Die artenreiche Natur eines begrünten Deponiegeländes entdeckten rund 30 Schülerinnen und Schüler der 9. Klasse der Rheindorfer Käthe-Kollwitz-Gesamtschule, als sie am Montag, 13. April 2015, im Entsorgungs- und Recyclingzentrum Chempark ihren Biologie-Unterricht begannen. Statt theoretischen Unterrichts stand die praktische Bestimmung von Tieren und Pflanzen am Rande der Deponie auf dem Lehrplan. Bereits zum neunten Mal hatte der Chempark-Manager und -Betreiber Currenta diese Exkursion für Leverkusener Schulen zum "Tag der Artenvielfalt" organisiert, einer Initiative der Zeitschrift GEO und des Bundesamts für Naturschutz.
Gemeinsam mit Dr. Geza Avar vom Naturschutzbund Deutschland (NABU), Peter Knitter vom Bayer-Angelverein, Dr. Georg-Michael Berger und weiteren Umweltexperten von Currenta erforschten die Jugendlichen, welche Tiere und Pflanzen auf dem Deponiegelände und den direkt angrenzenden Wiesen von Wupper und Dhünn leben.
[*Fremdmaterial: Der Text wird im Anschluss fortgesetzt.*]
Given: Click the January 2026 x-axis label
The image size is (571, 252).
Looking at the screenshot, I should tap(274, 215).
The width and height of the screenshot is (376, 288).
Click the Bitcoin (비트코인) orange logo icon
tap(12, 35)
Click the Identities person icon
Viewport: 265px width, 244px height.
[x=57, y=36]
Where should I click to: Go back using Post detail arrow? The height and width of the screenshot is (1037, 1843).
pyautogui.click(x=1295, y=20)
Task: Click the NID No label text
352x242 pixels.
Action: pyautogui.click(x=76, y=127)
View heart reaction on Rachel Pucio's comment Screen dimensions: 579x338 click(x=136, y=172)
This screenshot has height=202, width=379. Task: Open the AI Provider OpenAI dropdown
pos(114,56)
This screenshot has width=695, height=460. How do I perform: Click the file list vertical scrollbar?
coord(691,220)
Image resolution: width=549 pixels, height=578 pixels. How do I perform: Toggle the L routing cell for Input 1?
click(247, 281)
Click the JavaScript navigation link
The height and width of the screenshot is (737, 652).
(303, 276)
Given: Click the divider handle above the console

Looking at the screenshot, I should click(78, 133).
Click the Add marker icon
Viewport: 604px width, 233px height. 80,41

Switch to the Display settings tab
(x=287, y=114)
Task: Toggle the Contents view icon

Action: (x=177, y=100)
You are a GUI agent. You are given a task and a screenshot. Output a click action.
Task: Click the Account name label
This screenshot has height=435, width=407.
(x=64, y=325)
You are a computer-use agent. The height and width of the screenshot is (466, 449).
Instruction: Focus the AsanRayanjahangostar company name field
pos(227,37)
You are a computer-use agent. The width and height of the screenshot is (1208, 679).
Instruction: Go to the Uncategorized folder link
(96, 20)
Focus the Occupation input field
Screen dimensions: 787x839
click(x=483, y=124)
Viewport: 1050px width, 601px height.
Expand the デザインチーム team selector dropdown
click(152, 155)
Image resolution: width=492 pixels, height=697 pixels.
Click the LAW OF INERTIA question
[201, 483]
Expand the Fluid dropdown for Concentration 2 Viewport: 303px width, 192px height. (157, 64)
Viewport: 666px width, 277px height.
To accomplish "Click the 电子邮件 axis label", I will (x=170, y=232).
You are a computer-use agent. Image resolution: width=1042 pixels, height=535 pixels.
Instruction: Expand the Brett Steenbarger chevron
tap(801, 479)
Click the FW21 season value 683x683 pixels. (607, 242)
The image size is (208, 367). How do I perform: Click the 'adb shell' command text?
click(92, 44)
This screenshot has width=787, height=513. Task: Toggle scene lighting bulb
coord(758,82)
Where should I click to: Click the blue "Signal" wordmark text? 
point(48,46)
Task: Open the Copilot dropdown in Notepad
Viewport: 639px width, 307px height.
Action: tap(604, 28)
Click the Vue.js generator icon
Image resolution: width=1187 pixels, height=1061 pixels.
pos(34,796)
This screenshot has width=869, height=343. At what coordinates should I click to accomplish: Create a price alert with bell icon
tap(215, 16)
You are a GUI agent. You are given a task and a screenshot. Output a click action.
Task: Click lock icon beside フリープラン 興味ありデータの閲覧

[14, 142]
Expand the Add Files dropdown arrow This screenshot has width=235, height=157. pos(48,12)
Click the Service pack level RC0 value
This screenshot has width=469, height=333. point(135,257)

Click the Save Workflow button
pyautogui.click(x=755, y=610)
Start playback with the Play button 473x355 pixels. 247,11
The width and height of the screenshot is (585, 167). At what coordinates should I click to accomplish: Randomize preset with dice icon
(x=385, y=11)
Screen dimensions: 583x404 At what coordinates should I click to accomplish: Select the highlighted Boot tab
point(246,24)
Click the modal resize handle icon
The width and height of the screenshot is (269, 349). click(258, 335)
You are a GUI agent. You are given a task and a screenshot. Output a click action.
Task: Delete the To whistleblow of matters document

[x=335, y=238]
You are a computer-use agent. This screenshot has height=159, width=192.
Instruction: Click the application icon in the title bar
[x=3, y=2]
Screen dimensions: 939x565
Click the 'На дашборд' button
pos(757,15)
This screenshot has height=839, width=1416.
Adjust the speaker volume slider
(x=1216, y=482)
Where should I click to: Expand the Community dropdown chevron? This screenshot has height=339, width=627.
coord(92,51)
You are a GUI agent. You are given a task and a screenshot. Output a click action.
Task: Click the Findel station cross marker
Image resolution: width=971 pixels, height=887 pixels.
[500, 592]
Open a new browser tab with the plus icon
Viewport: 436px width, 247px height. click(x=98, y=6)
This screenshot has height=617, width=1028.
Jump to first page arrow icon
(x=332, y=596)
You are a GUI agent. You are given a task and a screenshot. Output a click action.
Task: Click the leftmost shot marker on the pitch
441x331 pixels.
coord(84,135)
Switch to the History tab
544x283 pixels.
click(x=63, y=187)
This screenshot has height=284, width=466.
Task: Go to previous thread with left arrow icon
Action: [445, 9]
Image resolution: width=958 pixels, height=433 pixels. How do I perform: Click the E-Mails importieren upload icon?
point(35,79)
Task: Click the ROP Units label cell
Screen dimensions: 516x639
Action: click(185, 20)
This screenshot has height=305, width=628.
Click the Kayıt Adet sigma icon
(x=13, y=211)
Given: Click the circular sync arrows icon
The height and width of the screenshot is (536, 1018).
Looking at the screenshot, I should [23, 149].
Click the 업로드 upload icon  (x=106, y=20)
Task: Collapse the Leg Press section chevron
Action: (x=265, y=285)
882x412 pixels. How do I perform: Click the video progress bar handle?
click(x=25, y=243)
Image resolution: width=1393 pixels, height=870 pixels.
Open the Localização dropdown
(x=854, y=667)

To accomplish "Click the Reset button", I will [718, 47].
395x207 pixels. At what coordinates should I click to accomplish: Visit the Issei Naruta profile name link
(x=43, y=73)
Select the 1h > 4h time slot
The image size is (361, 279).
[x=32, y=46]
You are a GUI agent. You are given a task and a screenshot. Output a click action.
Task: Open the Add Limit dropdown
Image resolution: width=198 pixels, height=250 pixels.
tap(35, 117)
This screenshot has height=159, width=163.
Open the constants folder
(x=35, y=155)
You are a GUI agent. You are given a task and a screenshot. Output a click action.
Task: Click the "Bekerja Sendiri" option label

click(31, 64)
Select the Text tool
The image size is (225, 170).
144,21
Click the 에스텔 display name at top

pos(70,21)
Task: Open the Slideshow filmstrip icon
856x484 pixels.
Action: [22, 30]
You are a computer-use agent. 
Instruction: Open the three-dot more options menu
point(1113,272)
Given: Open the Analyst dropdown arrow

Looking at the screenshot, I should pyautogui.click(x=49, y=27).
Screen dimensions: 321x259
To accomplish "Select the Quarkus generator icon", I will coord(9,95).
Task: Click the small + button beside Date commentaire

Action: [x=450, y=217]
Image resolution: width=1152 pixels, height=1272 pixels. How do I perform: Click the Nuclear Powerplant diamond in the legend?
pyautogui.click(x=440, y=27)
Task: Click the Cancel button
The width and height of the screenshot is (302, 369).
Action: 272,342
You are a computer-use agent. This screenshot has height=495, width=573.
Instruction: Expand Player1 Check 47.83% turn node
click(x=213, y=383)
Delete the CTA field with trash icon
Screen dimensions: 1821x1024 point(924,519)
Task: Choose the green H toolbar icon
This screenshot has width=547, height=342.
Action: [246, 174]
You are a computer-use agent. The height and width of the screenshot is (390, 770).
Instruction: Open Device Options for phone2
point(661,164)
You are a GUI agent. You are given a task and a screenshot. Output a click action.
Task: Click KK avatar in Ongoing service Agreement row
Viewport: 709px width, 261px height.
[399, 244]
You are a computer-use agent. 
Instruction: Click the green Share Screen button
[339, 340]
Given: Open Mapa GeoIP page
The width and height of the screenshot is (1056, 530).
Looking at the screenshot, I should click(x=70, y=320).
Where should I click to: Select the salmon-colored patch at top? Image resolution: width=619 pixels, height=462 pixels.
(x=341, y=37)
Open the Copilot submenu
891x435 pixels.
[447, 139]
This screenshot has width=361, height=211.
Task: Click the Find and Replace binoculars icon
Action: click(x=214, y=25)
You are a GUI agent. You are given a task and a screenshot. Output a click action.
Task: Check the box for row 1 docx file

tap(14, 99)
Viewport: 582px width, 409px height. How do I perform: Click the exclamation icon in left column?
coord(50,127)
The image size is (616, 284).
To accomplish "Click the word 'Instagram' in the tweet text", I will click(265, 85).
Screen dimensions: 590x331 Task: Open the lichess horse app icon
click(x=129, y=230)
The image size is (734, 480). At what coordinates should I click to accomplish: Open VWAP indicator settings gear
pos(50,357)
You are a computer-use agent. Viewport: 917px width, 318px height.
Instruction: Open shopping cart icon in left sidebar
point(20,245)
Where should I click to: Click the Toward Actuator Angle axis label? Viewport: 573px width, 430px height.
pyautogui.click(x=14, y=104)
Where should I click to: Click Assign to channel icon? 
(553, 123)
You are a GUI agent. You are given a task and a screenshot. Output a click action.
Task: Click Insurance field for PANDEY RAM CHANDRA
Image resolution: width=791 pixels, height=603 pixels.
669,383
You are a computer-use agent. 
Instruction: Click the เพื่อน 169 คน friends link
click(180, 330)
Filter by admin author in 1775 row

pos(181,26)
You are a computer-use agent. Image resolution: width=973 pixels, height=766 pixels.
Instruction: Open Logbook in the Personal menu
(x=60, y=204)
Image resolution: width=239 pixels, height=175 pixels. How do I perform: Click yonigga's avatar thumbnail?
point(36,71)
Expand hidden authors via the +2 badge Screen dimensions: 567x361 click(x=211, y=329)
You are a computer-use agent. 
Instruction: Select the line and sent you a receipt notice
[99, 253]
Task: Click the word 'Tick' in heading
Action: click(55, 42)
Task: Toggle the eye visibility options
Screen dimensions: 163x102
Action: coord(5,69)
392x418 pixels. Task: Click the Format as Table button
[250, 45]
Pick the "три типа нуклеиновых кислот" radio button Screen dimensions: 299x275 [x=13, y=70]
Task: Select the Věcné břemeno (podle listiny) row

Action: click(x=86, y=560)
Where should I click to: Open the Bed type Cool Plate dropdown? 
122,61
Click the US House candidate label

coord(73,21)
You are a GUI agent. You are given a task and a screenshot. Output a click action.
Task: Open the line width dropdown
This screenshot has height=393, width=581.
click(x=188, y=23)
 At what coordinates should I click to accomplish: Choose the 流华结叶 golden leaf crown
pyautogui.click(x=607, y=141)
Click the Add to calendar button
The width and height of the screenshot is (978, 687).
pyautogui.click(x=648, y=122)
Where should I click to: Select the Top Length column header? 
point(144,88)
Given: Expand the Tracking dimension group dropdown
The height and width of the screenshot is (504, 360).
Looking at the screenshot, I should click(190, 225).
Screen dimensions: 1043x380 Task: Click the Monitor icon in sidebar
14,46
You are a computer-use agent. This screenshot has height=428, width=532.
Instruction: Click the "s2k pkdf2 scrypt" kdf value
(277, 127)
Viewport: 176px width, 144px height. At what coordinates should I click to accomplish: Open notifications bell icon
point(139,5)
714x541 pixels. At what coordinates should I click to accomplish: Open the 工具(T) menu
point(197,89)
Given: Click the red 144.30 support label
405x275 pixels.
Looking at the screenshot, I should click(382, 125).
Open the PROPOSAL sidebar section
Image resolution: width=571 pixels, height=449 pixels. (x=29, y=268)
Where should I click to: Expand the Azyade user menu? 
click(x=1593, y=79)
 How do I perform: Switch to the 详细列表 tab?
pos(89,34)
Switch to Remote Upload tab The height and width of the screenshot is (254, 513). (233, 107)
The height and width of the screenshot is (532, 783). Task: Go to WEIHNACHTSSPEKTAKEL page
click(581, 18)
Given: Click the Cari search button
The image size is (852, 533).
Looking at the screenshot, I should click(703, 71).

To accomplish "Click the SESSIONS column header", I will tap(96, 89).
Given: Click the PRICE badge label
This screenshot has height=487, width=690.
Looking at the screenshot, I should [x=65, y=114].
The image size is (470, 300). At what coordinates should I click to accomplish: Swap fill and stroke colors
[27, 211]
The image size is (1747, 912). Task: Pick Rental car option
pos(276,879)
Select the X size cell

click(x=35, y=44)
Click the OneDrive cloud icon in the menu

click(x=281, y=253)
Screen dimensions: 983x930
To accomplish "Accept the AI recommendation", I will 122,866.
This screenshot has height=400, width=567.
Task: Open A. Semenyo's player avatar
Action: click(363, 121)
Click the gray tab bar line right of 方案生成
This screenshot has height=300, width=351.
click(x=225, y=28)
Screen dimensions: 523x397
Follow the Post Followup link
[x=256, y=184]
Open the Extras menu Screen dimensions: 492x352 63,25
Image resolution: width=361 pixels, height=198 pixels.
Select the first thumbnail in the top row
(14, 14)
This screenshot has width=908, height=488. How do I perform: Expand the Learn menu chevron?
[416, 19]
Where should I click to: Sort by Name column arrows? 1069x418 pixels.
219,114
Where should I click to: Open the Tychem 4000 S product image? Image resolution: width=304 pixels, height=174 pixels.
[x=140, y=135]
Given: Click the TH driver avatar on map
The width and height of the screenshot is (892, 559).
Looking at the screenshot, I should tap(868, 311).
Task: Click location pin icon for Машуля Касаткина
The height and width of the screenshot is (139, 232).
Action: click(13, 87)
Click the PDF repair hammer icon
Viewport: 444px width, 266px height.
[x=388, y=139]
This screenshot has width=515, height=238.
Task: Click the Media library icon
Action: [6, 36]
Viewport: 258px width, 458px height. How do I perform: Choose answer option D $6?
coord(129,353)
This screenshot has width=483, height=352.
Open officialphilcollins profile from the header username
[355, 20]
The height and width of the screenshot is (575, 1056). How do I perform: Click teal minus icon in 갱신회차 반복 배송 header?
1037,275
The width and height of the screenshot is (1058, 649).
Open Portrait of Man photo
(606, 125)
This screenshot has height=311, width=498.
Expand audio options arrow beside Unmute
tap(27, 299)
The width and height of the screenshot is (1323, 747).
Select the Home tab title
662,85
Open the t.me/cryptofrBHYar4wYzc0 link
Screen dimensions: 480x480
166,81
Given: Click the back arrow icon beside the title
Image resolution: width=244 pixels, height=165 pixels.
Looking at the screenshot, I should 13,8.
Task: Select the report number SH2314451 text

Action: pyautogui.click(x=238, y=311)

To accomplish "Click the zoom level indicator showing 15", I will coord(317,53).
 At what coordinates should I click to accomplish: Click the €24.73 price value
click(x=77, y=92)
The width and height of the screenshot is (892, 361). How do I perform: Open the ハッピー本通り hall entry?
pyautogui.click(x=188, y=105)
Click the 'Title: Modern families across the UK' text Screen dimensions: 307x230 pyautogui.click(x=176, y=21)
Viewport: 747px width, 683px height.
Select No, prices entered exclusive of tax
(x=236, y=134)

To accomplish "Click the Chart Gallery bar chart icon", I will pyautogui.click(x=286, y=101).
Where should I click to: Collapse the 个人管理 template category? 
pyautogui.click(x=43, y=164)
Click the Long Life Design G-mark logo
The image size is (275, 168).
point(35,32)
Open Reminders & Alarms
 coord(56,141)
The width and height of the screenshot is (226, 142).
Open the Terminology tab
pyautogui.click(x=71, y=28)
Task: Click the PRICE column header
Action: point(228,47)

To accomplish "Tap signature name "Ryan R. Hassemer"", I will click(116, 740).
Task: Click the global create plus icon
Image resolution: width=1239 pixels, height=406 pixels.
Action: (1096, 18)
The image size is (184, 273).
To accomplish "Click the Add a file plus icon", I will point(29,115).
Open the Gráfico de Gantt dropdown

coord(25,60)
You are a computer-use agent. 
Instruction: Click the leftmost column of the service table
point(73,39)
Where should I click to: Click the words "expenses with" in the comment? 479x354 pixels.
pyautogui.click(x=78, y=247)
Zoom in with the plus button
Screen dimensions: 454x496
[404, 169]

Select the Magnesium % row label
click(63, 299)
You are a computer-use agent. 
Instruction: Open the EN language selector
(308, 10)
"Die Schülerinnen und Schüler aus Rheindorf erleben mit dieser Aktion die Deponie mal aus einer anderen Perspektive", betonte Dr. Ulrich Bornewasser, Umweltexperte bei Currenta. "Das große, abgeschlossene Gelände des Entsorgungszentrums bietet vielen Tieren und Pflanzen unserer rheinischen Kulturlandschaft gute Lebensbedingungen."
Der Zaun rund um das Deponiegelände ermöglicht es, dass sich die Pflanzen ungestört selbst aussäen und entwickeln können. Somit erweitert sich auch der "Speisezettel" für Tiere und die Artenvielfalt wächst stetig. Wie viele verschiedene Pflanzen und Tiere inzwischen auf und an der Deponie leben, listen die Jugendlichen bei ihrem Besuch in Tabellen auf, die an jedem "Tag der Artenvielfalt" ergänzt werden.